**TASK PROMPT:** Each entry below needs to be transcribed verbatim; the images should not appear.

EXTRACTED INFORMATION below:

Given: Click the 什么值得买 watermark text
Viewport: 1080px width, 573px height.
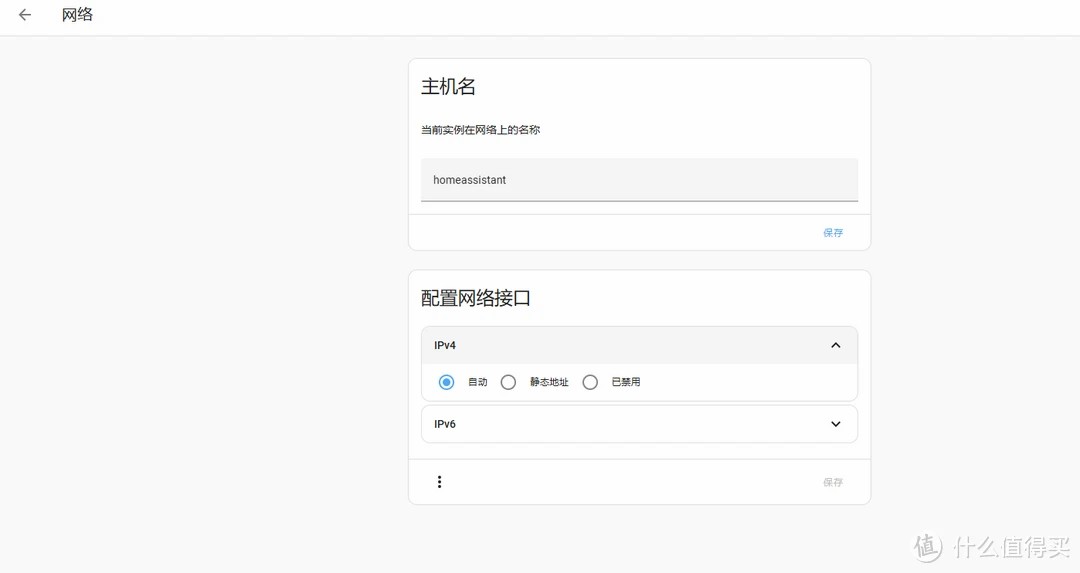Looking at the screenshot, I should tap(1010, 547).
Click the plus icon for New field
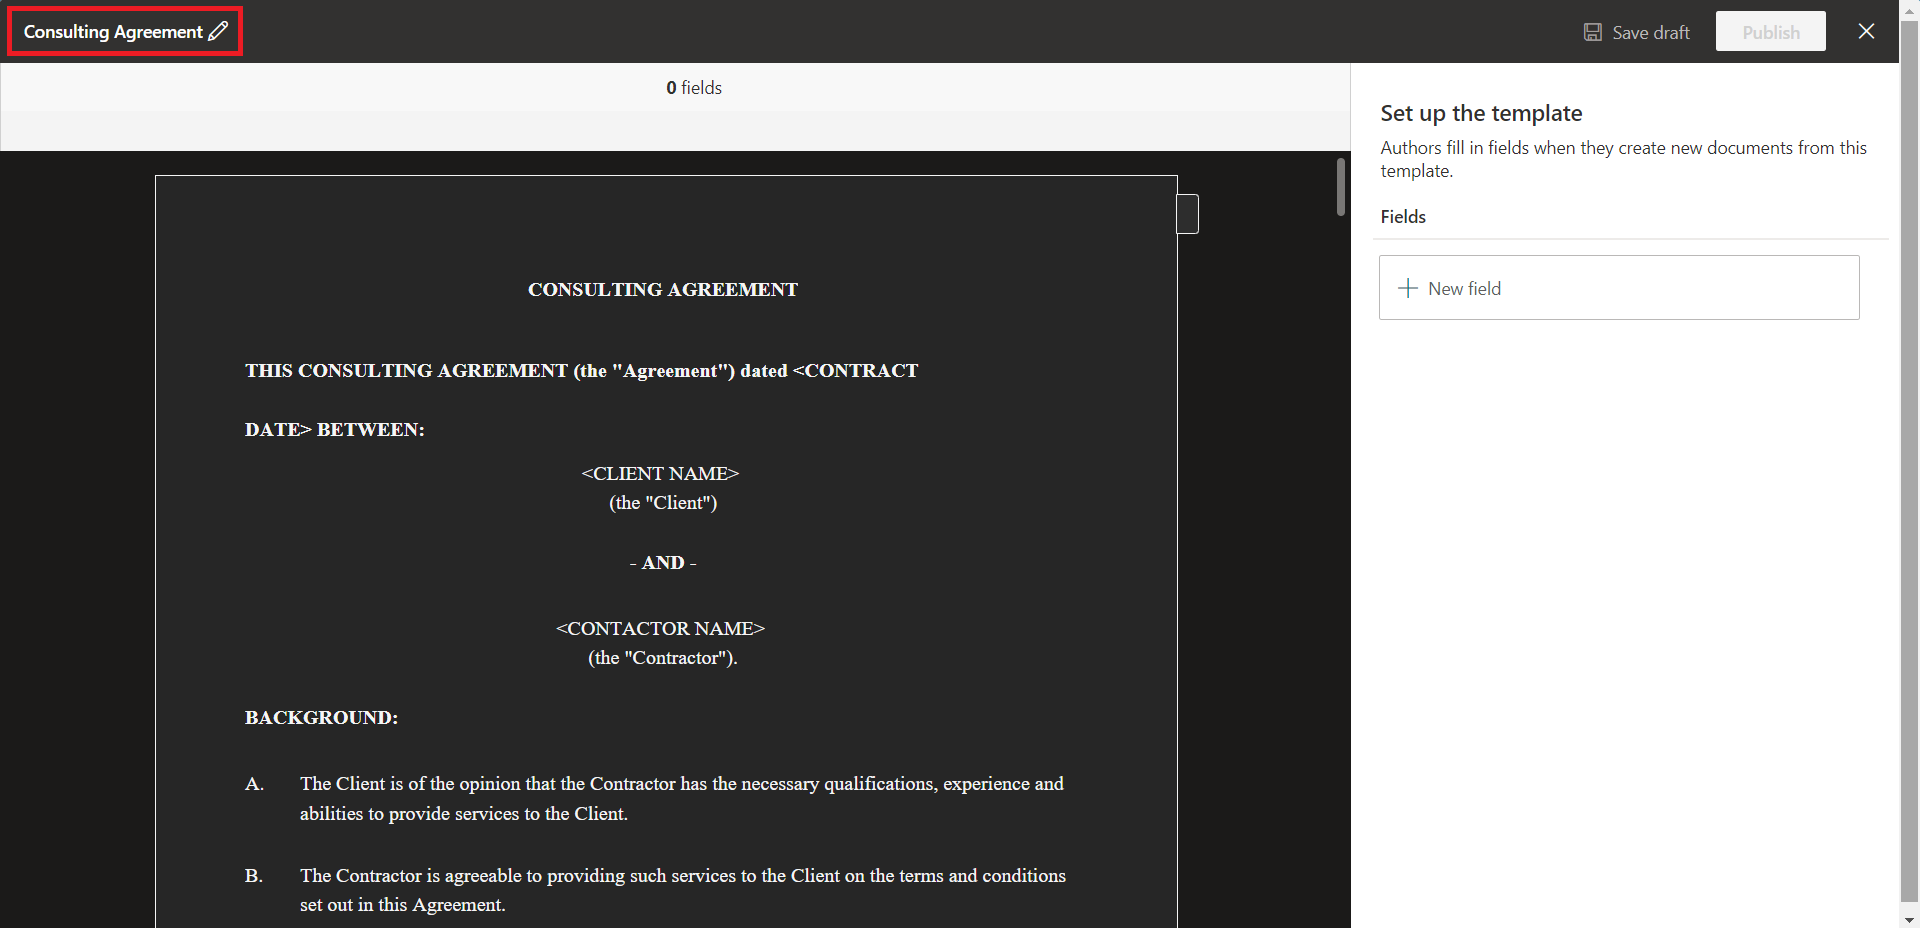1920x928 pixels. coord(1407,288)
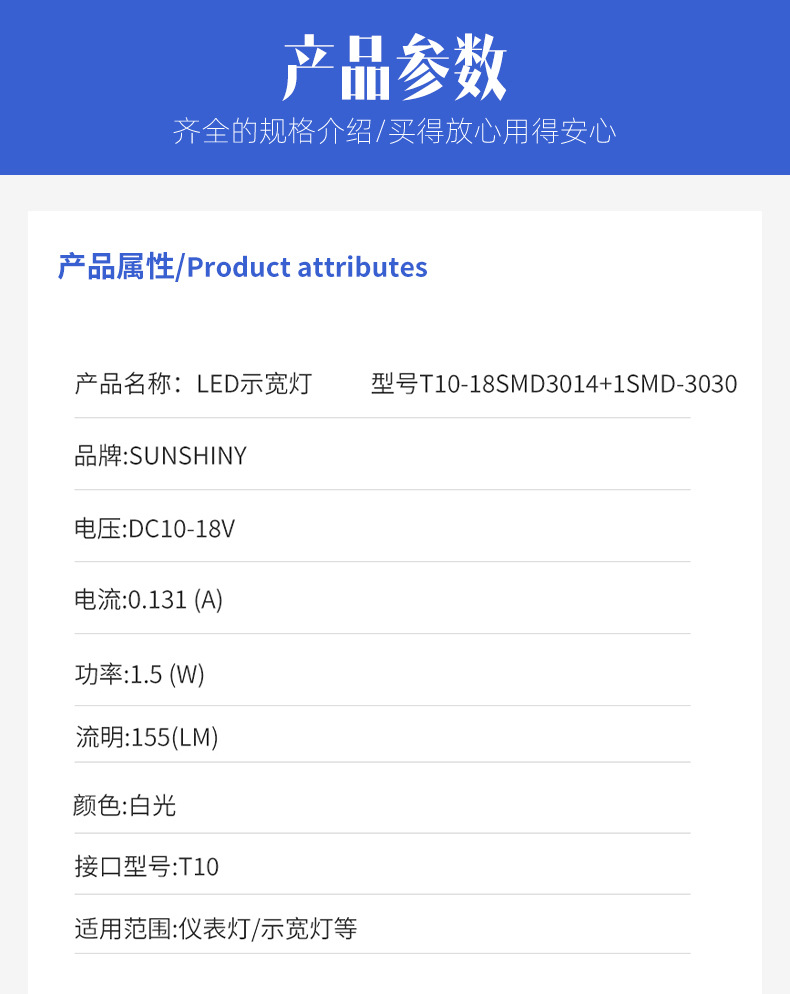Image resolution: width=790 pixels, height=994 pixels.
Task: Click the Product attributes English heading
Action: tap(307, 267)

End of EXTRACTED INFORMATION.

**WRITTEN REPLY:**
Given: Click the 什么值得买 watermark text
Viewport: 1080px width, 573px height.
Looking at the screenshot, I should tap(1010, 547).
Click the plus icon for New field
1920x928 pixels. coord(1407,288)
Image resolution: width=790 pixels, height=994 pixels.
Task: Click the Product attributes English heading
Action: tap(307, 267)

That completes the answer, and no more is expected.